GIVEN PASSAGE
It is not just common, it is inevitable.

In educational psychology "misconceptions" are fundamental to learning. Take away misconceptions and there is no need to learn...broadly speaking.

Take the simple concept of the shape of the earth. Children have misconceptions about the shape, starting at a young age intuitively thinking the world is flat. Most children live in a relatively flat world. Looking out over the horizon the natural response is the world must be flat.

From a flat earth the child is taught a concept, that the earth is round. What studies have shown is that children shift their concept from flat like paper, to flat and round like a pancake. The misconception shifts, but is still a misconception.

As the child is provided additional concepts they eventually shift to believing the world is round like a globe or a ball. This is still a misconception, but it is a largely functional misconception. The only time a person needs to have a more accurate concept of the actual shape of the earth is if they become involved in engineering satellites, etc.

When a person goes to a therapist it is because they have some persistent issue. As Carl Jung would say a neurosis. An example is insomnia. The reason the issue persists is because the person must hold some misconceptions. If the misconceptions were identified and better understood, the neurosis would no longer exist.

A constant challenge is that therapists, like educators, don't always know how to identify the misconceptions the person holds, let alone their own misconceptions. Imagine an educator that holds the misconception that the earth is shaped like a triangle trying to help a student that believes the earth is shaped like a bagel. This happens all the time in both education and therapy.

What I appreciate about Carl Jung's work is that he acknowledged that we just don't know very much about how the mind works. The fact that you have had insomnia since childhood is a great case in point. Whatever misconceptions you hold they are embedded deep and apparently thus far no one has been able to help you identify them and correct for them. It's not an easy issue to tackle.

INFORMATION PROVIDED

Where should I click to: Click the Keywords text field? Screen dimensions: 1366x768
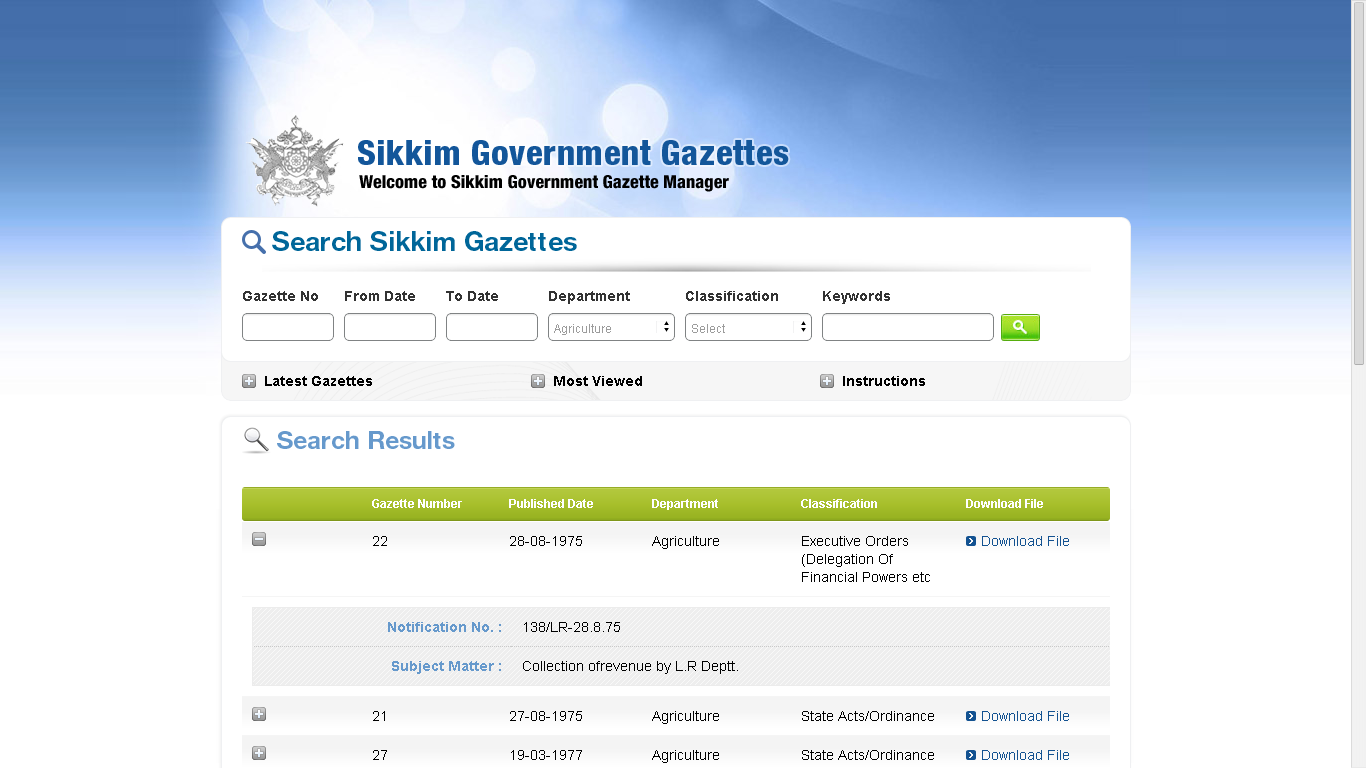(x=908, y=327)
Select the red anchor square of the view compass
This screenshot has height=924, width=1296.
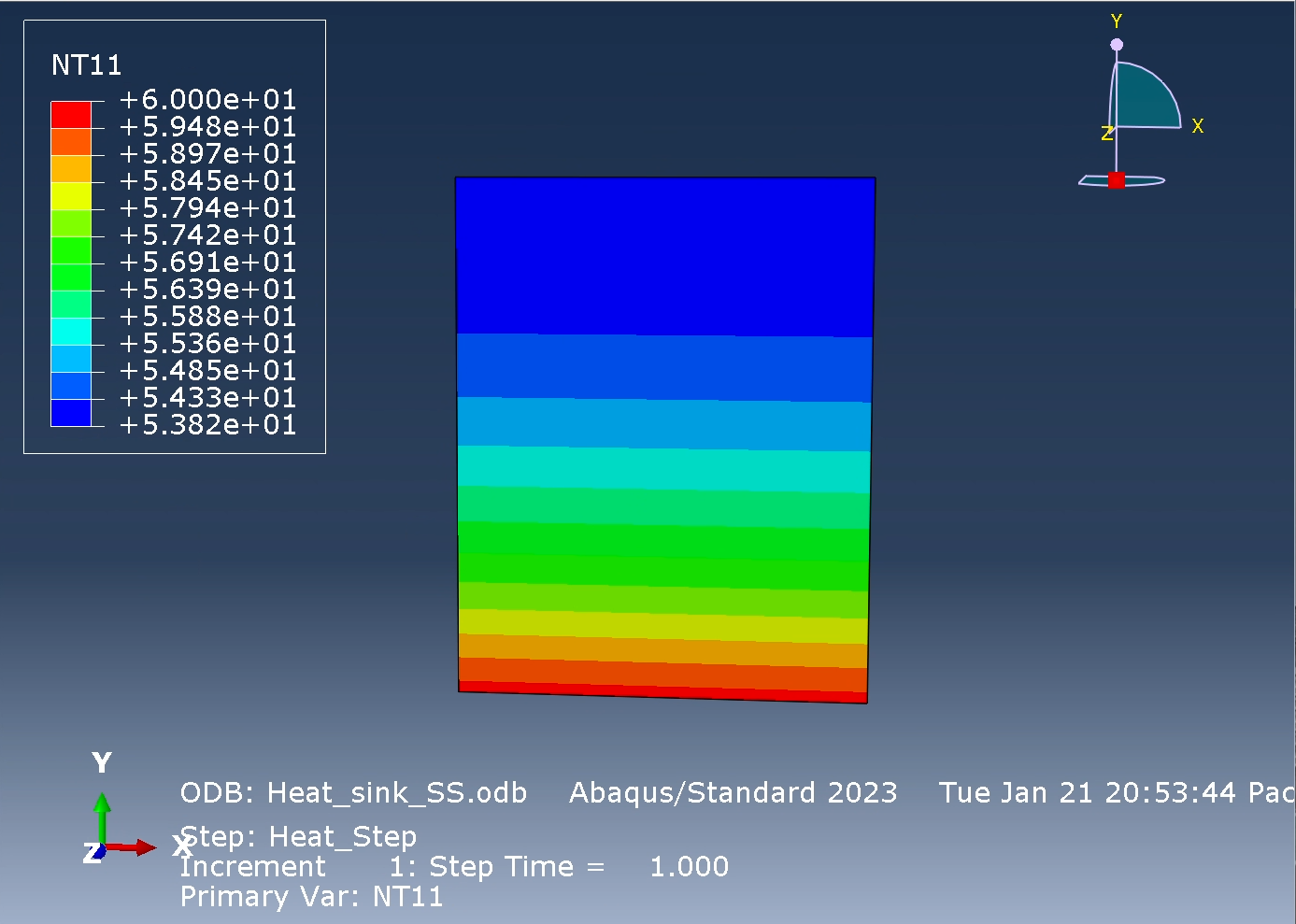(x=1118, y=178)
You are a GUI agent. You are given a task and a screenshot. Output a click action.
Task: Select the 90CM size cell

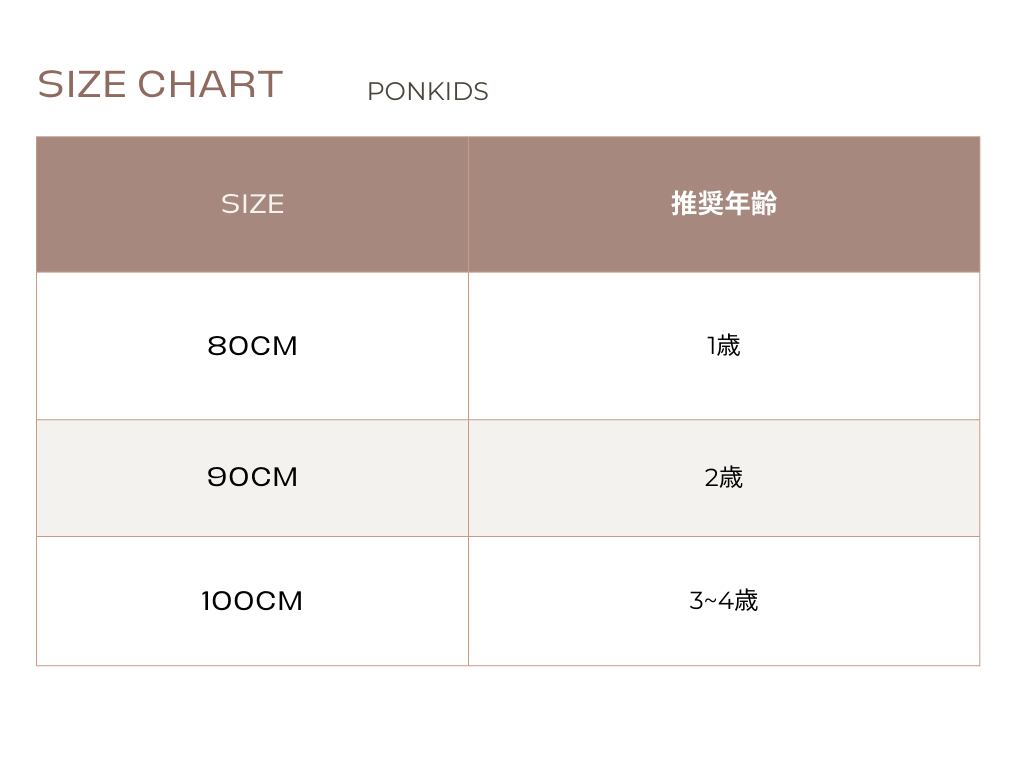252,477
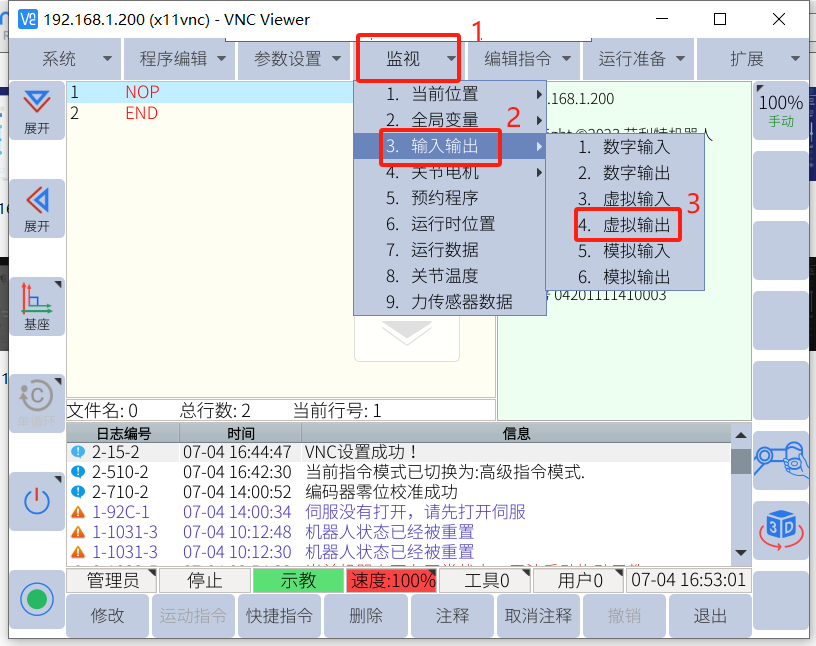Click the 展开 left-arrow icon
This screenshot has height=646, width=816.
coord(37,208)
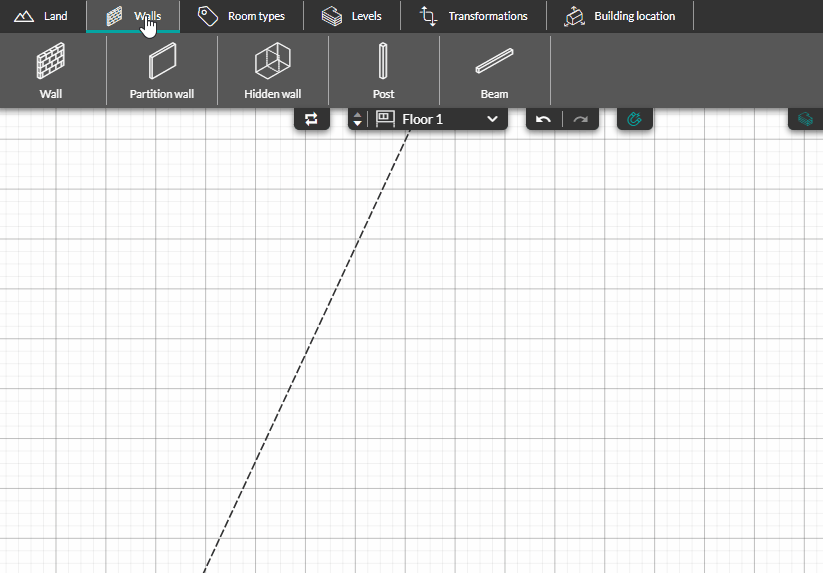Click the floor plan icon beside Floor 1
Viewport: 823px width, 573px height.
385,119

ACTIVITY LIST
A. Reproduce the passage on misconceptions word for word. Begin at the words "It is not just" and stop after the words "still a misconception.".
B. List every object or figure that the passage on misconceptions compares the shape of the earth to.

PER-TASK ANSWERS
A.
It is not just common, it is inevitable.

In educational psychology "misconceptions" are fundamental to learning. Take away misconceptions and there is no need to learn...broadly speaking.

Take the simple concept of the shape of the earth. Children have misconceptions about the shape, starting at a young age intuitively thinking the world is flat. Most children live in a relatively flat world. Looking out over the horizon the natural response is the world must be flat.

From a flat earth the child is taught a concept, that the earth is round. What studies have shown is that children shift their concept from flat like paper, to flat and round like a pancake. The misconception shifts, but is still a misconception.

B. paper, pancake, globe, ball, triangle, bagel